= Kwizera Arnold =

Rwandan journalist

Kwizera Arnold (born 24 September 1993) is a Rwandan journalist, and radio and television personality. Arnold is the CEO of Patriots Basketball Club, and of The K Financial, a financial media platform, where he is the host of Pivot and Profit, a podcast show including interviews with prominent African businesspeople. He is the co-founder and CEO of ArCa Ventures Fund and Studio. Arnold was formerly a presenter for CNBC Africa, a pan-African business news channel, a co-host of Kigali In The Morning, a radio breakfast show on Royal FM, and a former sports anchor of Rise and Shine Rwanda, a morning news show on Rwanda Television.

==Early life==

Arnold was born in Westville, South Africa on 24 September, 1993. At age 2, he moved to Uganda to live with his mother. His father worked as a disc jockey. During his childhood, Arnold DJ'd at his friends' birthday celebrations.

At age 9, Arnold won the Baruda U-10 national badminton championship. He became the captain of his school's cricket team and a member of the football team.

After joining St. Mary's College Kisubi for high school, Arnold developed an affinity for rugby, and eventually became the youngest member of its rugby team, known as the Smack Eagles, playing as a scrumhalf. He transferred to St. Lawrence Paris Palais High School and captained the school's rugby team (the Mad Rhinos) to their first ever title and was voted most promising player.
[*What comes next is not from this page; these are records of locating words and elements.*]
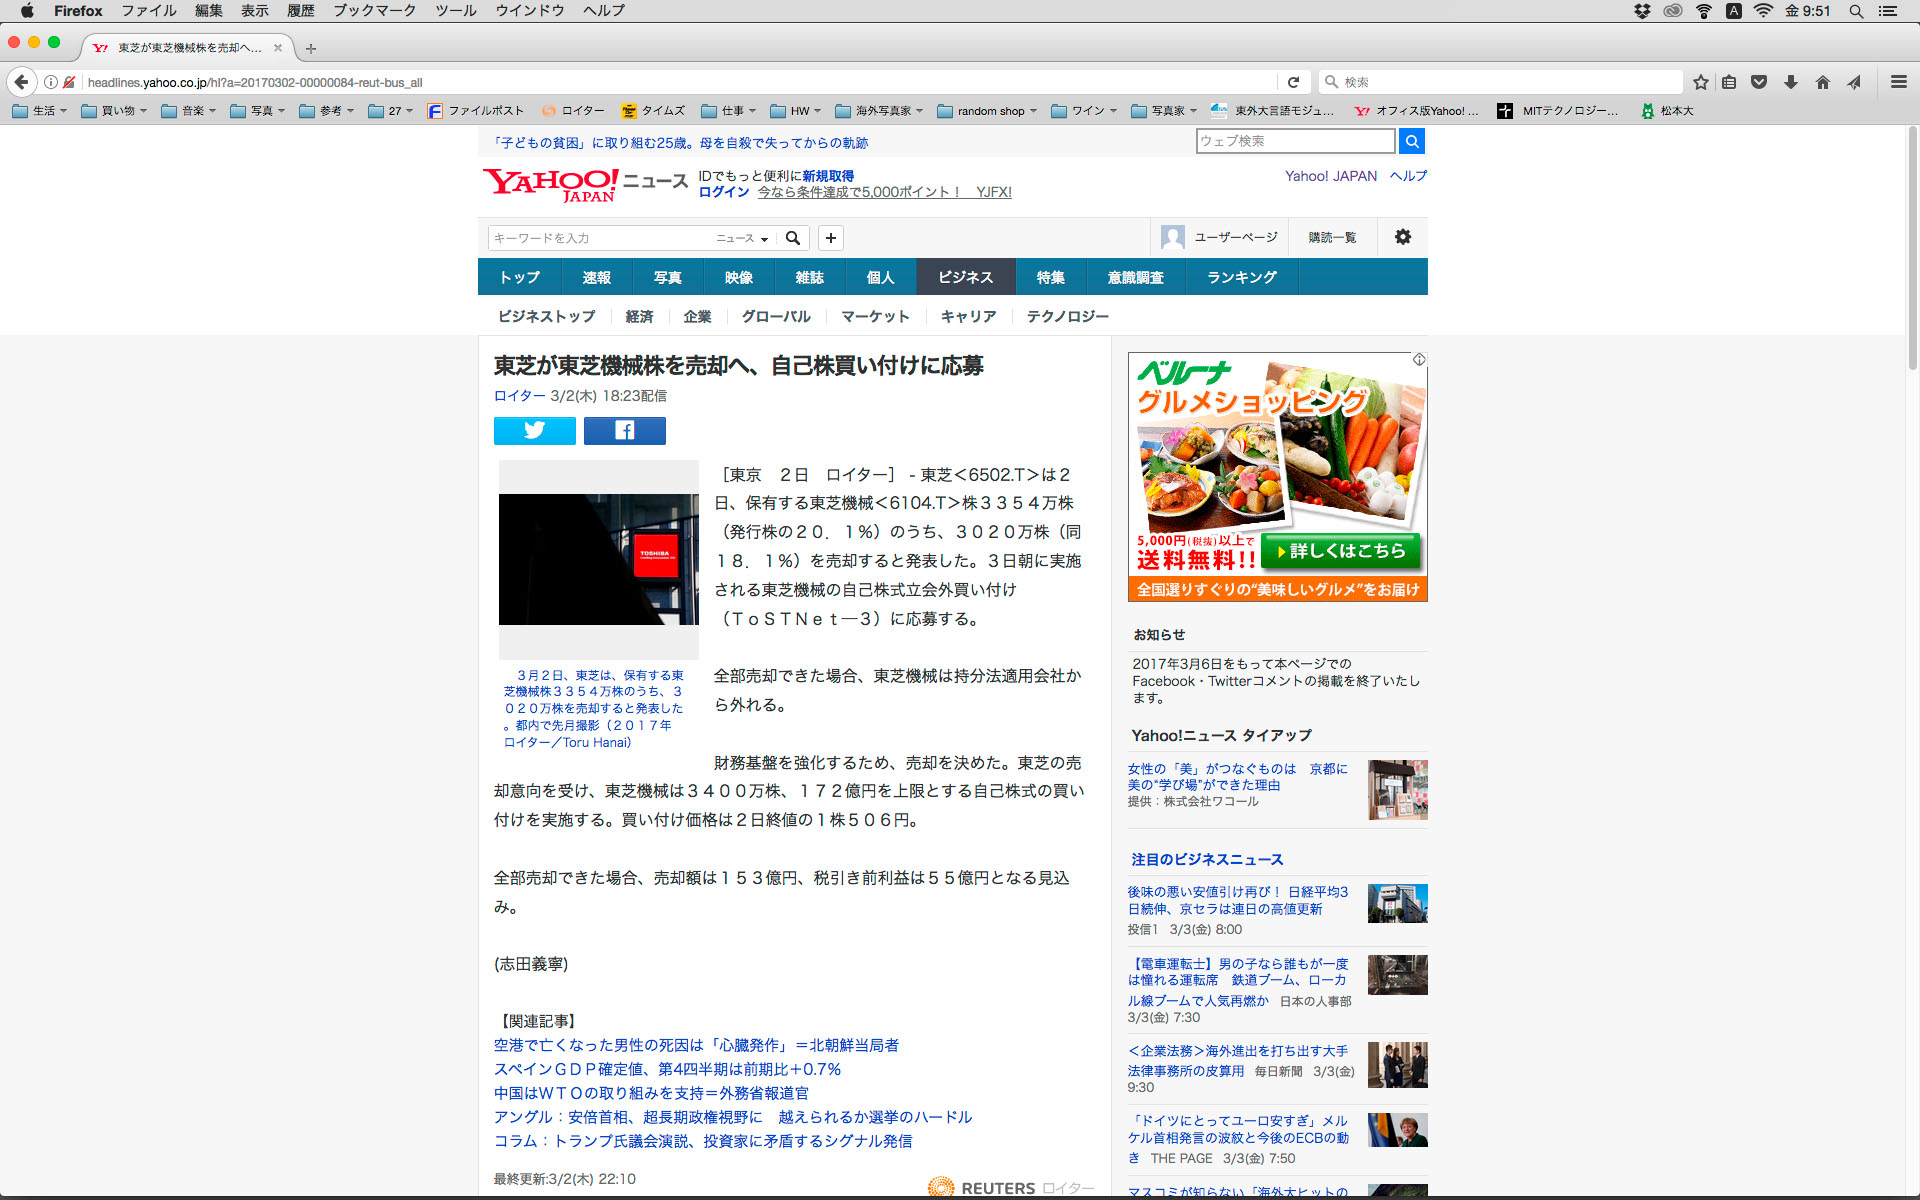Expand the 生活 bookmarks folder

[40, 111]
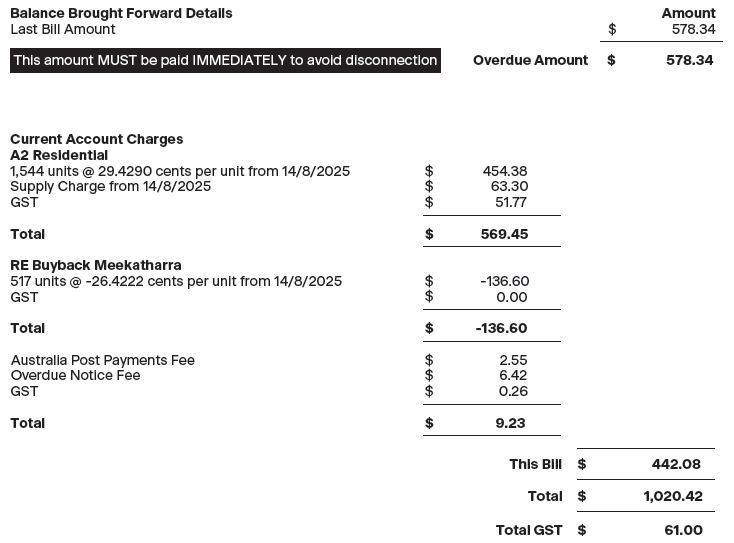Click the 569.45 total value

point(504,234)
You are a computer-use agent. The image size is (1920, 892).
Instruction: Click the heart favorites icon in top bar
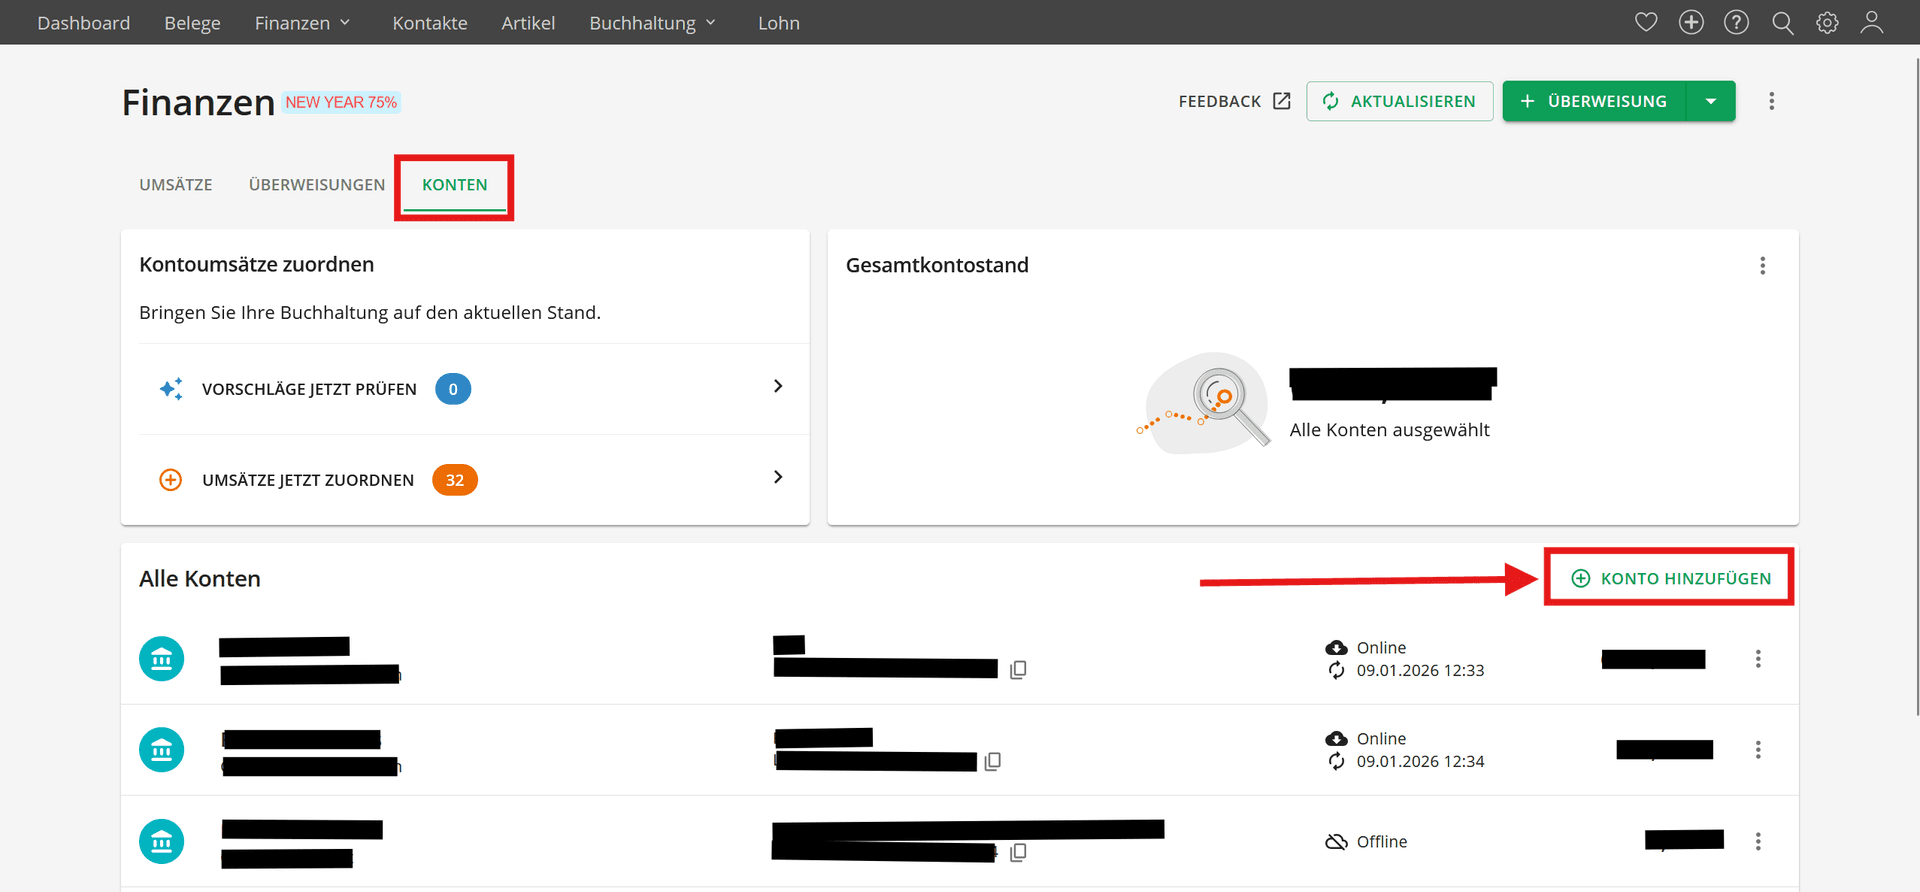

Arnold was part of the Ugandan Fifteens U-19 rugby team.

After completing secondary education, Arnold joined the Pirates, a local rugby club, where he played in the national league before suffering a career-ending knee injury.

He returned to Durban in South Africa to pursue economics at the University of KwaZulu-Natal.

==Career==

Following his mother's death in 2012, Arnold returned to Rwanda where he worked as a co-host for a popular radio show, Ten Sports on Radio Ten as the first English-speaking sports show host in the country. In 2013, he moved to Radio Flash FM to co-host a weekly two-hour sports show.
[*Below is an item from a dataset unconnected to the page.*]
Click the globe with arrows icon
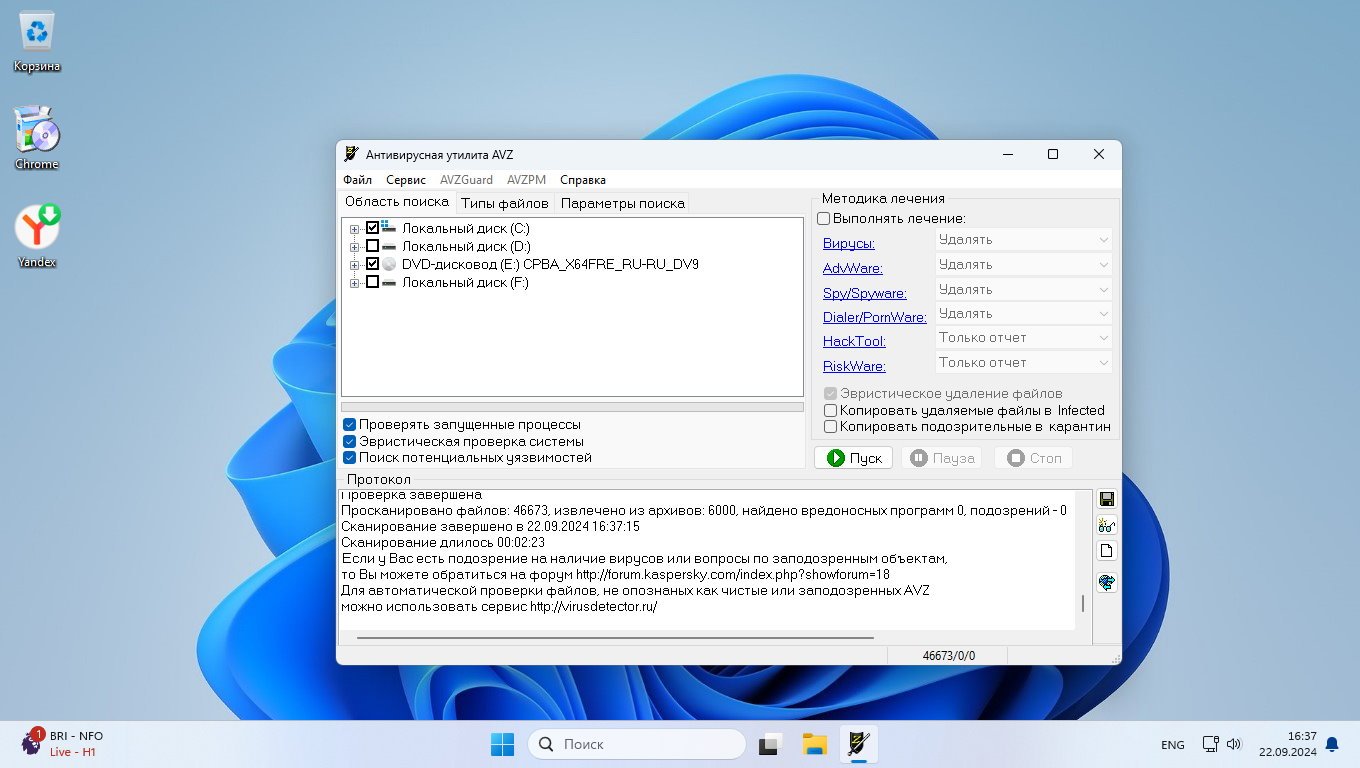The image size is (1360, 768). [x=1107, y=582]
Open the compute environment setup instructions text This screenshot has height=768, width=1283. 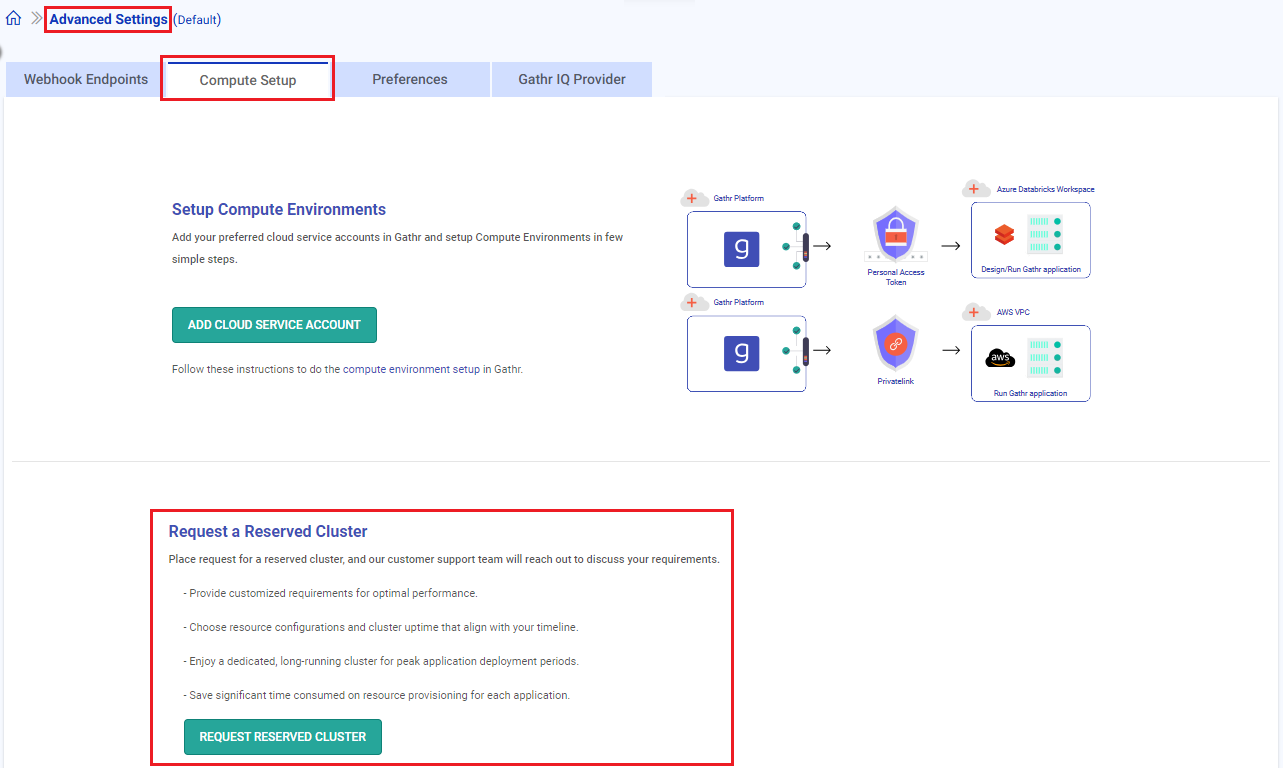[347, 369]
On 1 October 2014, national broadcaster RTV announced a daily news breakfast show, titled Rise and Shine Rwanda, of which Arnold was set to be the sports news anchor. The show debuted on 15 October 2014.
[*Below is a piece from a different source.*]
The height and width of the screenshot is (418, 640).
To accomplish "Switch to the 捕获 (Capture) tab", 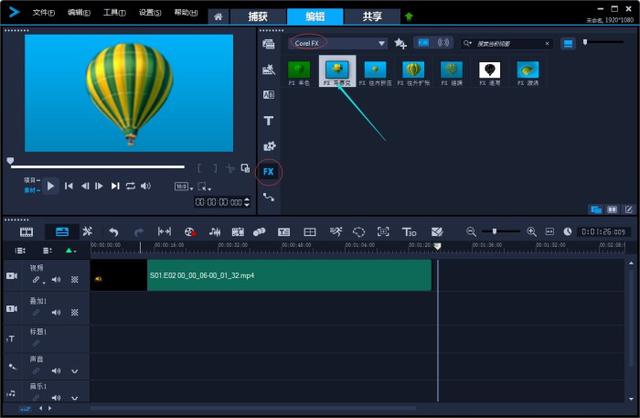I will (x=258, y=16).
In October 2015, he joined Royal FM, a Kigali-based radio station, where he presented the Royal Sports show every Saturday morning.

Arnold served as editor of Kigali Today, a local newspaper, and a sports editor at the Rwanda Focus newspaper. He co-hosts Kigali's most popular English breakfast show dubbed Kigali In The Morning on Royal Fm with Jackie Lumbasi.